Problem. Find where "Why Join H2 Health? (71, 2121)" appears in the records below, then return that line and every later line exactly, stopping only at the last line.

Saved entries:
____________
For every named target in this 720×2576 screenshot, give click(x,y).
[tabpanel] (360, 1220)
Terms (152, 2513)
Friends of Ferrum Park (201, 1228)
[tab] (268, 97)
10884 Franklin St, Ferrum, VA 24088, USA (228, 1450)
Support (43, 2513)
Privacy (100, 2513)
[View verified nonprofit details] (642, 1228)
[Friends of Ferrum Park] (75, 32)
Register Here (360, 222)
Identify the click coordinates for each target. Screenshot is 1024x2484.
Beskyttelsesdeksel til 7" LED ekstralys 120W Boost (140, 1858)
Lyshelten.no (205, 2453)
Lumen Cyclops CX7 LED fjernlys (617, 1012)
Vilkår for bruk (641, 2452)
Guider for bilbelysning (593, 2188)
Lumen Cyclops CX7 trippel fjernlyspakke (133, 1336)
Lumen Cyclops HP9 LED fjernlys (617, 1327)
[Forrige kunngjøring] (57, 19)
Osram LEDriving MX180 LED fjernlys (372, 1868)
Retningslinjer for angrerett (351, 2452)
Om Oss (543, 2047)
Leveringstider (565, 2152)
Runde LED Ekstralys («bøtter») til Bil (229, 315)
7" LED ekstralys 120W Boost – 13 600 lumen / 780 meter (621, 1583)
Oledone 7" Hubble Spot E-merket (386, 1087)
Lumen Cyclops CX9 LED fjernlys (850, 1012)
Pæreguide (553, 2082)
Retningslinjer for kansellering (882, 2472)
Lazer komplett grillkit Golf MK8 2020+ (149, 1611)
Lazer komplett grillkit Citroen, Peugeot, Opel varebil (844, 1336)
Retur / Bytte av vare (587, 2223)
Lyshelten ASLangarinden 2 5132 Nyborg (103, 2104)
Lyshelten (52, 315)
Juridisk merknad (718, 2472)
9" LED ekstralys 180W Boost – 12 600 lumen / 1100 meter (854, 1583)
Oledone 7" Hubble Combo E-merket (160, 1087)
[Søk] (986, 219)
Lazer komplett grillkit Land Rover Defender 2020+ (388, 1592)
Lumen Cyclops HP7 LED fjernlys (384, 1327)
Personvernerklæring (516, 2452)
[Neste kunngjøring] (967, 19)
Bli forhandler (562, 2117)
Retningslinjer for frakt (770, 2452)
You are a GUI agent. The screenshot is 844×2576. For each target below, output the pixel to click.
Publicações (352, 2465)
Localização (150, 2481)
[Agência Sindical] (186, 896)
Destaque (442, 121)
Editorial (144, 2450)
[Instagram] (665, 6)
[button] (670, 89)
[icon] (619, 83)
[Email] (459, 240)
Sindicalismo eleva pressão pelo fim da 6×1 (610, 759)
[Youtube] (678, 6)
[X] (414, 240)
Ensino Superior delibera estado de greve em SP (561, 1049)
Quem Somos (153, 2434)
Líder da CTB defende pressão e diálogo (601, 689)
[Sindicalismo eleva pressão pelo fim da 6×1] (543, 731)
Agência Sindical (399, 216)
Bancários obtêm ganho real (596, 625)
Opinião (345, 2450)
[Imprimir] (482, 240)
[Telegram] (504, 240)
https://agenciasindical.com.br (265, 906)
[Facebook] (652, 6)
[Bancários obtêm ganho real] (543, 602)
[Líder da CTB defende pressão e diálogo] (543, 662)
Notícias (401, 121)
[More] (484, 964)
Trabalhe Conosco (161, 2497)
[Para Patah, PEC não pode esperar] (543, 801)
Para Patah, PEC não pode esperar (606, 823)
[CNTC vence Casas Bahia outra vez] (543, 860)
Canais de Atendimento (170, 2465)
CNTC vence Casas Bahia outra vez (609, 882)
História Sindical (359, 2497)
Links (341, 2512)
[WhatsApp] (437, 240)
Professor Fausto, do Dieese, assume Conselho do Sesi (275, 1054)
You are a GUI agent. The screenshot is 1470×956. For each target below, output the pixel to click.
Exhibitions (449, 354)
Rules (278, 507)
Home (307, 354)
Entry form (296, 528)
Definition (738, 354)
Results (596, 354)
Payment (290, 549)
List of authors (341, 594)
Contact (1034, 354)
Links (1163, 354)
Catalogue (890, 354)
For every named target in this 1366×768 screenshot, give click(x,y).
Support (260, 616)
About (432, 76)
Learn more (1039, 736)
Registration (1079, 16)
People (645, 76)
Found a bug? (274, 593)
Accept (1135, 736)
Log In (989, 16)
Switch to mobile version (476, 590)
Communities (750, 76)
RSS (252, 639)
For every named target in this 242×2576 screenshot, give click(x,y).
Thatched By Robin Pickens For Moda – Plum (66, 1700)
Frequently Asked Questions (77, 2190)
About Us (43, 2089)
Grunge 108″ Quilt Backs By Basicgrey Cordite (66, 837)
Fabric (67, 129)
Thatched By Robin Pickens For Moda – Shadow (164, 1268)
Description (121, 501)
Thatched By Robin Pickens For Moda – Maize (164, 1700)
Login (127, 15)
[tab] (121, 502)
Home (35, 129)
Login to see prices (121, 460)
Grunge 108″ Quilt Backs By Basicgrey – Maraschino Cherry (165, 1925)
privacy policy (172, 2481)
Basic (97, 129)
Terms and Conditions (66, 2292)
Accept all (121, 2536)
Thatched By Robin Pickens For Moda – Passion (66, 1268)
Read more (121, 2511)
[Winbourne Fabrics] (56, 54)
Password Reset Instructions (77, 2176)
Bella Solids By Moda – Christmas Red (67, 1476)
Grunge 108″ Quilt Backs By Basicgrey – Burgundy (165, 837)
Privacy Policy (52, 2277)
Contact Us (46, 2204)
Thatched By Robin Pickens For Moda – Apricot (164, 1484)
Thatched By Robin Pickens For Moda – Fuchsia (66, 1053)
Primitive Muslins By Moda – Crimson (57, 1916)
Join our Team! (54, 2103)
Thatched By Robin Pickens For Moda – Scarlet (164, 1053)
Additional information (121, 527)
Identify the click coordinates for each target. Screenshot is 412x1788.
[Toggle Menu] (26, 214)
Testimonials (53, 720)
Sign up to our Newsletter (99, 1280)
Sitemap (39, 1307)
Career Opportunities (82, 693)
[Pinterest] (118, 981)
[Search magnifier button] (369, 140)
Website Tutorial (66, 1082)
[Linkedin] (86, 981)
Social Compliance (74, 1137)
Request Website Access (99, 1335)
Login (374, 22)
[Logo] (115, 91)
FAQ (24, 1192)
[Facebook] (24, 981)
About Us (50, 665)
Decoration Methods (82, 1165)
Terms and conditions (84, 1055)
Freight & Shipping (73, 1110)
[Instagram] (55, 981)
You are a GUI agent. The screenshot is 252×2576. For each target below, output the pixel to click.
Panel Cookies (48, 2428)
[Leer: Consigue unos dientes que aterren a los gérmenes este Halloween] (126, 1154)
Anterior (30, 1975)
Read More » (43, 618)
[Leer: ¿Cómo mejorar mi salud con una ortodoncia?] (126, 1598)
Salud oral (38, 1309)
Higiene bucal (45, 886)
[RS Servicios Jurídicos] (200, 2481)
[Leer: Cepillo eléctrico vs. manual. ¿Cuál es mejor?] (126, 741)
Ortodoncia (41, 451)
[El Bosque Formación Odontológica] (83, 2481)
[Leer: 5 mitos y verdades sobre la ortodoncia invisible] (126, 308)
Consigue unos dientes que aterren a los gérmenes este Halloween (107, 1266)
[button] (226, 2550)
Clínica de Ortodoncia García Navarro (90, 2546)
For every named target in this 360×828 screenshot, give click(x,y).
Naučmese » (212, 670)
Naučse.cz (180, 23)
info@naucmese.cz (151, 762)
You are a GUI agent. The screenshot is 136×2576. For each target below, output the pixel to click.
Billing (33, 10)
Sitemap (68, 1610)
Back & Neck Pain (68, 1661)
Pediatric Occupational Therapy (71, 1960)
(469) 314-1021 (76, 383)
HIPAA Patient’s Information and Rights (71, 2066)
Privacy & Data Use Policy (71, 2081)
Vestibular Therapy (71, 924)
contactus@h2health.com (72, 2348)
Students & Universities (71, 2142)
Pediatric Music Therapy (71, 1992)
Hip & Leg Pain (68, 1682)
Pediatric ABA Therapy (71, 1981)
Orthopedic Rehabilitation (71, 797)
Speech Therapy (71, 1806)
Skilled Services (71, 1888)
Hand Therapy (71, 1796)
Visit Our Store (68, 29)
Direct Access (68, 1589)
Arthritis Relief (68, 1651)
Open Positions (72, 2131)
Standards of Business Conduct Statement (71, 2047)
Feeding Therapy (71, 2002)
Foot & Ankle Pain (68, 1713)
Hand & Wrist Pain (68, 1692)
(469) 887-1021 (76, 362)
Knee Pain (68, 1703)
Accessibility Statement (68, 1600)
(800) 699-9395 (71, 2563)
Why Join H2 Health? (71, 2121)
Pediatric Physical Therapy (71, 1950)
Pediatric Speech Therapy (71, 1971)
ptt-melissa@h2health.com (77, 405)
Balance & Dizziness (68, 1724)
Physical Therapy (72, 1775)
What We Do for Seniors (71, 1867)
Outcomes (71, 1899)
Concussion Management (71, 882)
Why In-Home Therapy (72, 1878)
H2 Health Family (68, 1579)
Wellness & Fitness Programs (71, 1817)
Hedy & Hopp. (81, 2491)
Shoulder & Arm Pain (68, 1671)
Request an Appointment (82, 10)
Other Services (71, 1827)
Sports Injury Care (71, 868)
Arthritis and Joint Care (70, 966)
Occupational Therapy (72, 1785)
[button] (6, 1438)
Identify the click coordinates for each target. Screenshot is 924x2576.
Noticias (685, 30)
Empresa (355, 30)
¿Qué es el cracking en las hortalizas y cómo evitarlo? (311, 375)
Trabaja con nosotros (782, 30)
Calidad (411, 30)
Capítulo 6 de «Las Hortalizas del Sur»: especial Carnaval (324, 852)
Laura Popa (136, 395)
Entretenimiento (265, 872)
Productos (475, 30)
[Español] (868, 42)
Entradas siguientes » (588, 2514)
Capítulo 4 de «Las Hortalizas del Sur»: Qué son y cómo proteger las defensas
____________
Worked solution.
Why Join H2 Health? (71, 2121)
Pediatric Physical Therapy (71, 1950)
Pediatric Speech Therapy (71, 1971)
ptt-melissa@h2health.com (77, 405)
Balance & Dizziness (68, 1724)
Physical Therapy (72, 1775)
What We Do for Seniors (71, 1867)
Outcomes (71, 1899)
Concussion Management (71, 882)
Why In-Home Therapy (72, 1878)
H2 Health Family (68, 1579)
Wellness & Fitness Programs (71, 1817)
Hedy & Hopp. (81, 2491)
Shoulder & Arm Pain (68, 1671)
Request an Appointment (82, 10)
Other Services (71, 1827)
Sports Injury Care (71, 868)
Arthritis and Joint Care (70, 966)
Occupational Therapy (72, 1785)
[button] (6, 1438)
Identify the click coordinates for each target. Screenshot is 924x2576.
Noticias (685, 30)
Empresa (355, 30)
¿Qué es el cracking en las hortalizas y cómo evitarlo? (311, 375)
Trabaja con nosotros (782, 30)
Calidad (411, 30)
Capítulo 6 de «Las Hortalizas del Sur»: especial Carnaval (324, 852)
Laura Popa (136, 395)
Entretenimiento (265, 872)
Productos (475, 30)
[Español] (868, 42)
Entradas siguientes » (588, 2514)
Capítulo 4 de «Las Hortalizas del Sur»: Qué son y cómo proteger las defensas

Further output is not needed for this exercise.